Foi uma manhã muito emocional para mim. Acabar com a vida de alguém que tanto amamos é o quê afinal? É um ato de amor e compaixão ou cobardia? Nessa manhã tive as minhas sérias dúvidas, e nessa mistura de sentimentos, apesar de tudo confusos, senti-me pequeno, insignificante e acima de tudo frágil que nem uma criança, incapaz de parar as lágrimas e o sufoco, que apesar de tudo tentei com um esforço quase sobrenatural, abafar, para que ninguém na casa visse ou testemunhasse o meu lado fraco…ou forte. Apesar de tudo, certos sentimentos são nobres.

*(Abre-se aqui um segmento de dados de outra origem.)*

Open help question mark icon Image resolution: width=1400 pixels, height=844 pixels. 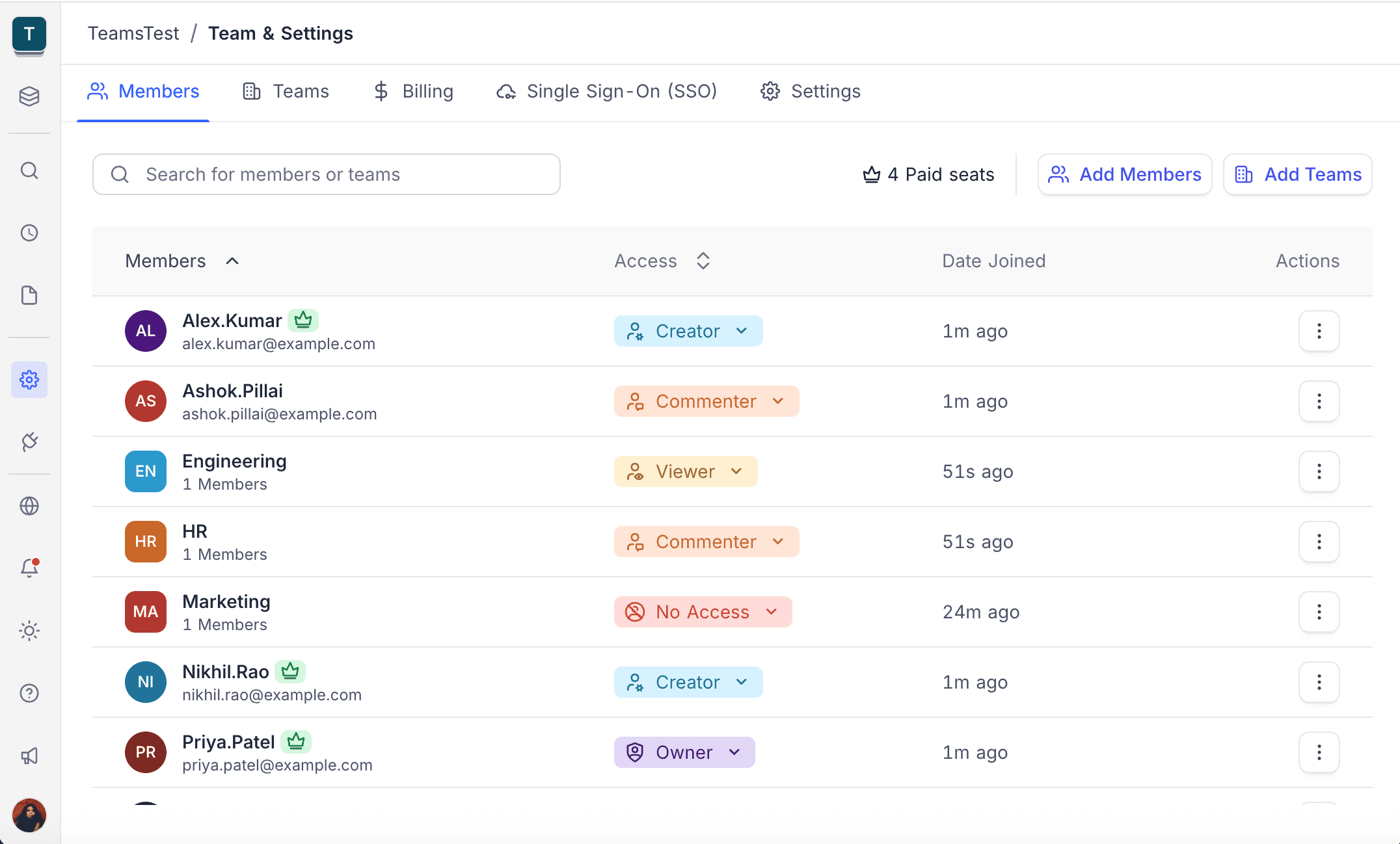click(x=29, y=693)
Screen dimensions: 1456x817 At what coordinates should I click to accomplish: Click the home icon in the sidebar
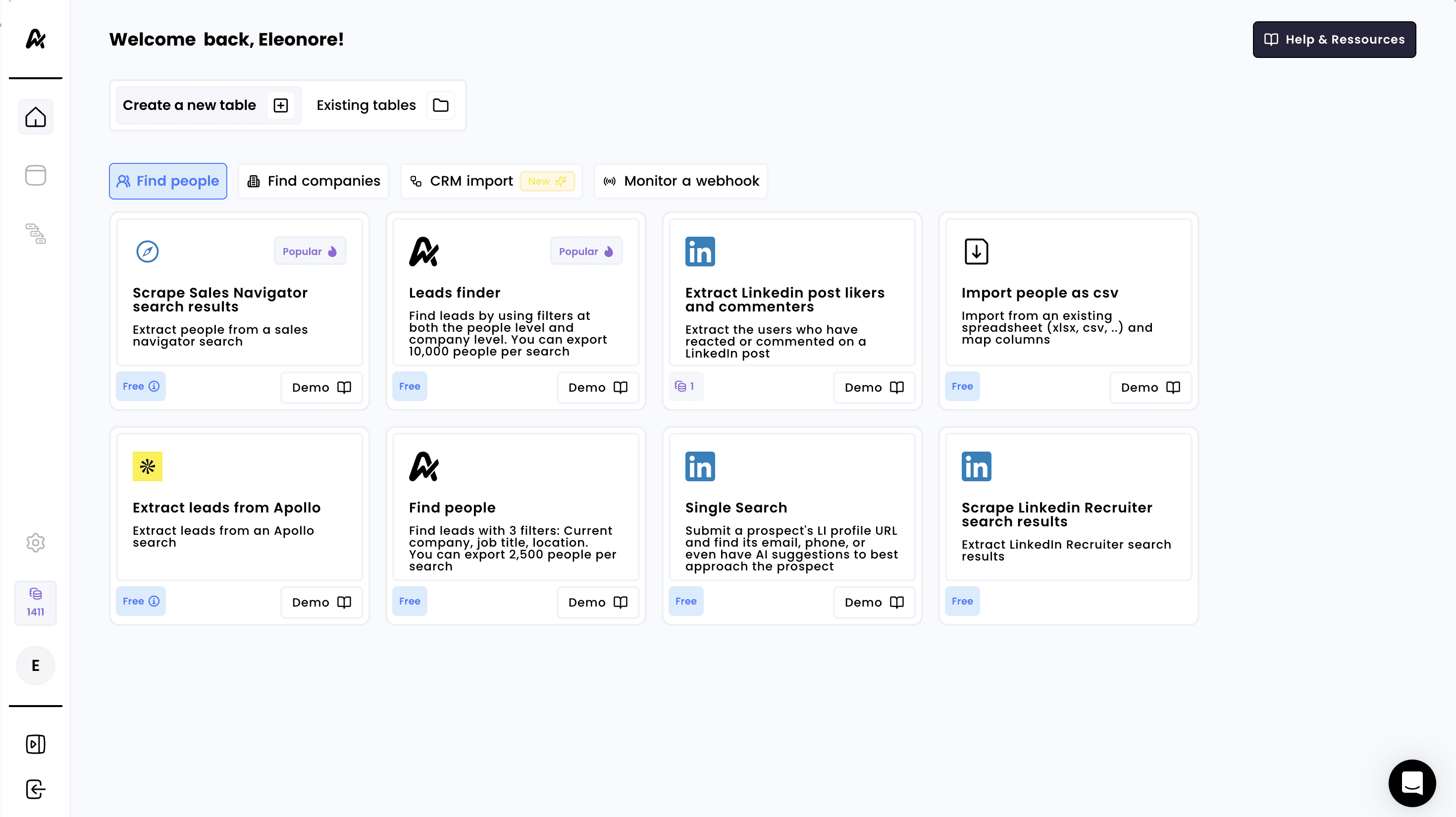pyautogui.click(x=35, y=117)
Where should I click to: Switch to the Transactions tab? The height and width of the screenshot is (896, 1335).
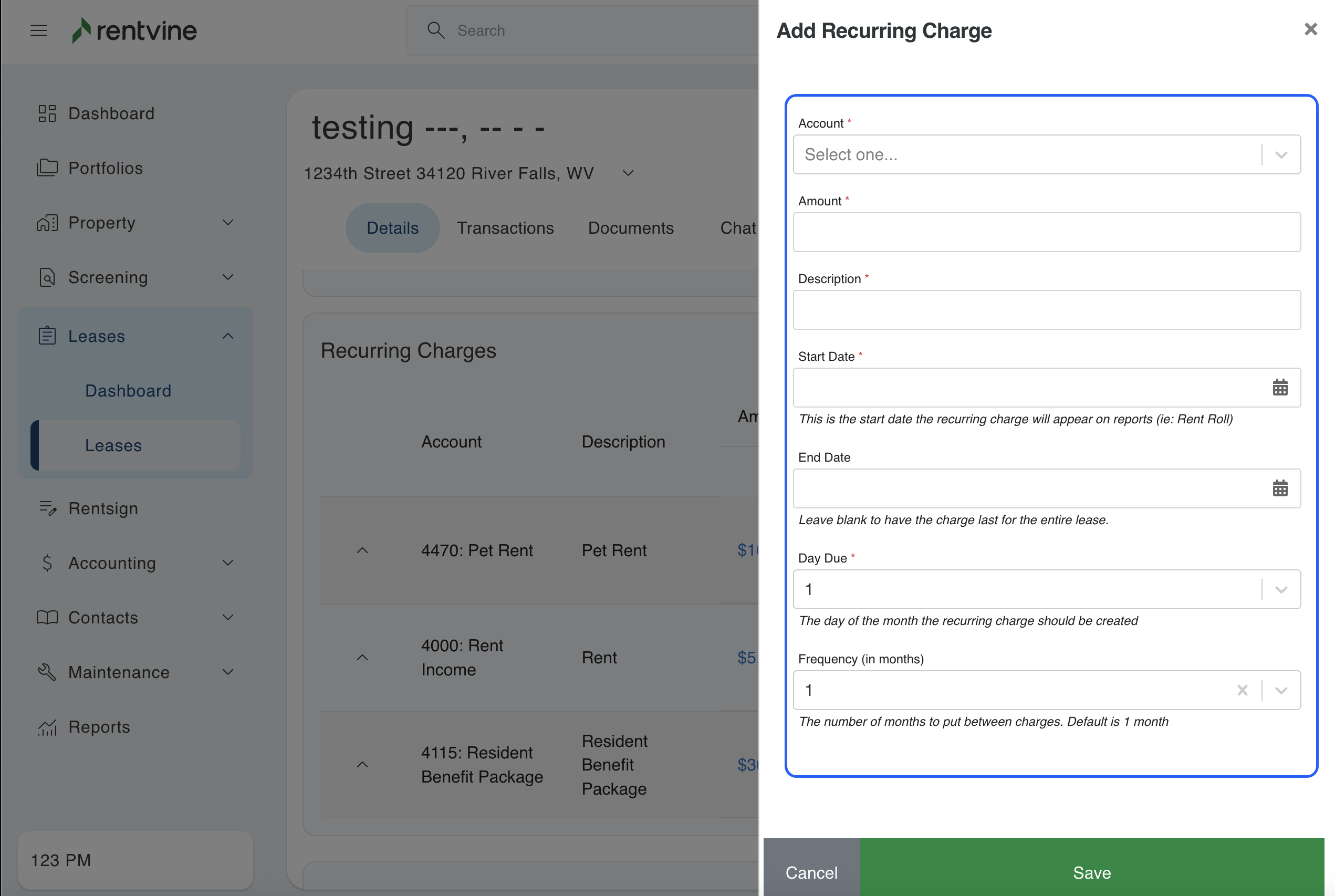tap(505, 228)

Nesse sábado, que apesar de tudo havia amanhecido radioso, como se o nascer de um novo dia tão fulgente contrastasse com o aperto que eu sentia no peito e a tristeza que não só me enfraquecia as pernas e os braços, as minhas forças sofreram um abalo sísmico, e quando fui à campa do Sharik, na ponta do quintal, para lá lhe colocar a cruz com o seu nome e a foto, ajoelhei-me na terra e nessa manhã de sábado voltei a chorar como uma criança.

Nunca estive tão perto, como nessa manhã, de entender verdadeiramente o que significa ser-se muito importante neste mundo, mais do que todos os outros. É que aqueles de quem gostamos vão-se embora, nós também, e o mundo nem pestaneja. O sol voltará a nascer, o vento, umas vezes mais furioso, outras mais calmo, continuará a fazer-se passear entre os ramos das árvores e as folhas estremecerão à sua passagem, enquanto que o mundo, indiferente a quem partiu, faz entender aos mais atentos de que, afinal a importância, não tem importância nenhuma. Nisso, pelo menos para o mundo, que é quem cá fica, somos todos iguais.

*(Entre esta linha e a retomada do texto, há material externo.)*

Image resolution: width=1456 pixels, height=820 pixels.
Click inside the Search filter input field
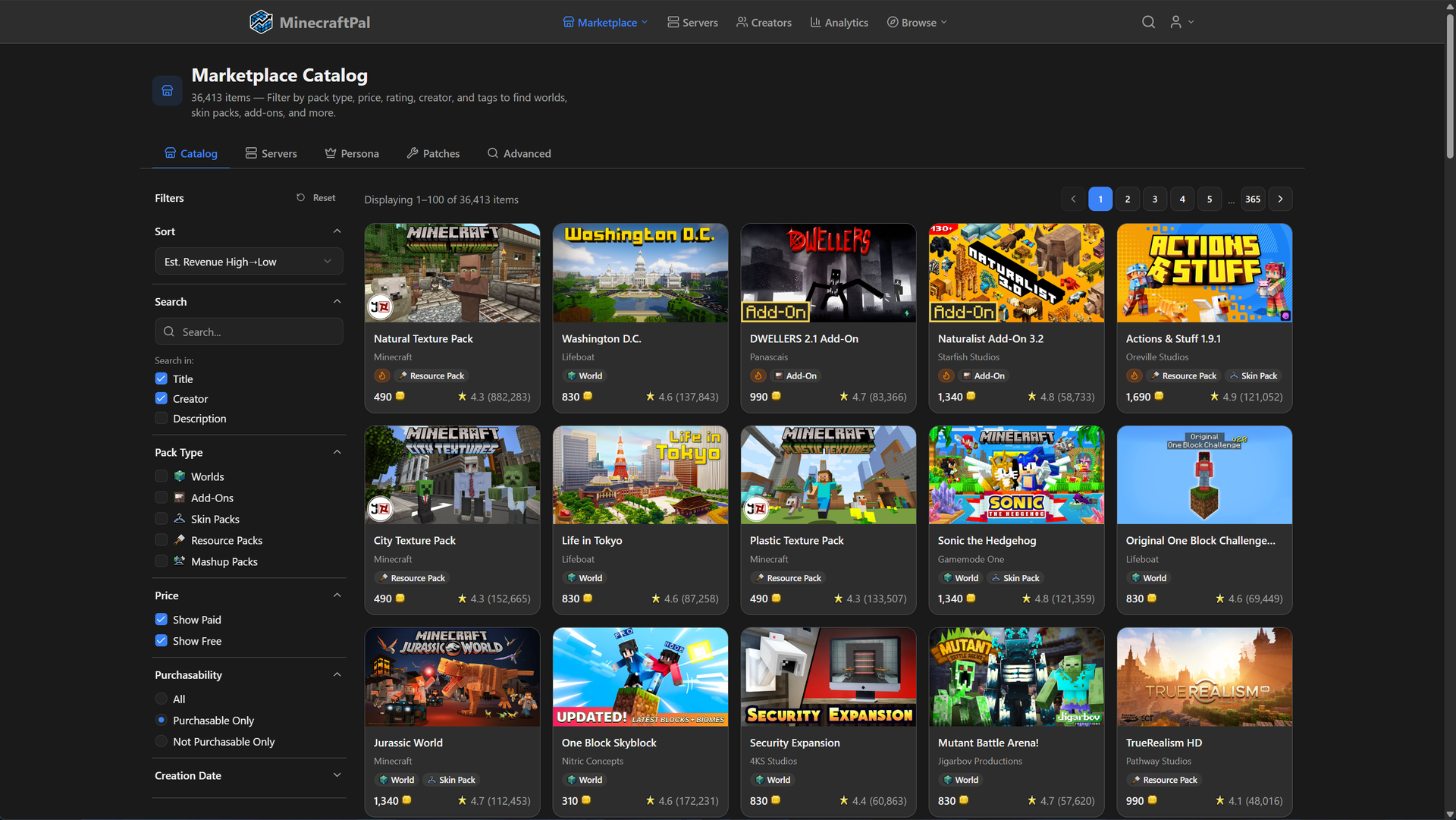(x=249, y=331)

No entanto, consola-me apenas acreditar que o Sharik não morreu porque aqueles de quem gostamos não morrem, apenas se vão embora. Só espero que alguém goste tanto de mim como eu gostei do Sharik para que eu também nunca morra, apenas me vá embora, e nessa perspetiva, quem sabe, vá para o mesmo sítio para onde foram os que já partiram e de quem eu gostava tanto.

Pedi aos meus filhos e à minha outra metade que me dessem uma frase, um parágrafo, ou apenas uma palavra acerca do Sharik. Transcrevo tal e qual como eles escreveram, sem traduzir, porque às vezes na tradução perde-se um pouco do verdadeiro sentido do que se pretendeu dizer.

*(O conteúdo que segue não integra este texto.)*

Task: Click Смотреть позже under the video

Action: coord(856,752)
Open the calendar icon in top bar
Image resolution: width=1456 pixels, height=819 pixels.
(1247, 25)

“I remember coming home from school and petting Sharik’s head.”

José Pedro Magalhães

 “I remember feeding him a bone with loads of meat on it, and while he was eating outside I tried to take the bone off him and he got angry and tried to bite my hand, I remember  going into the living room and sitting on the sofa with you and mum and Sharik came into the living room and starting to lick my hand and my face as if he was trying to say sorry”.

Manuel João Magalhães

“Sharik was my first dog. We grew up together for over 14 years and had some amazing times. I will always remember him.”

Fernando Miguel Magalhães

“Meu saudoso Sharik. Aqueles olhos pretos a olharem para mim, minutos antes de o veterinário o pôr a dormir para sempre. Foi companheiro por 14 anos e partiu deixando muitas saudades. Sharik tinha um cancro e nada havia a fazer. Continua connosco no meio das flores do meu jardim”.

Maria Magalhães

 

(Retalhos do quotidiano – páginas 24 a 27)

ANTÓNIO MAGALHÃES

 

 

 

 

Esta publicação é da responsabilidade exclusiva do seu autor.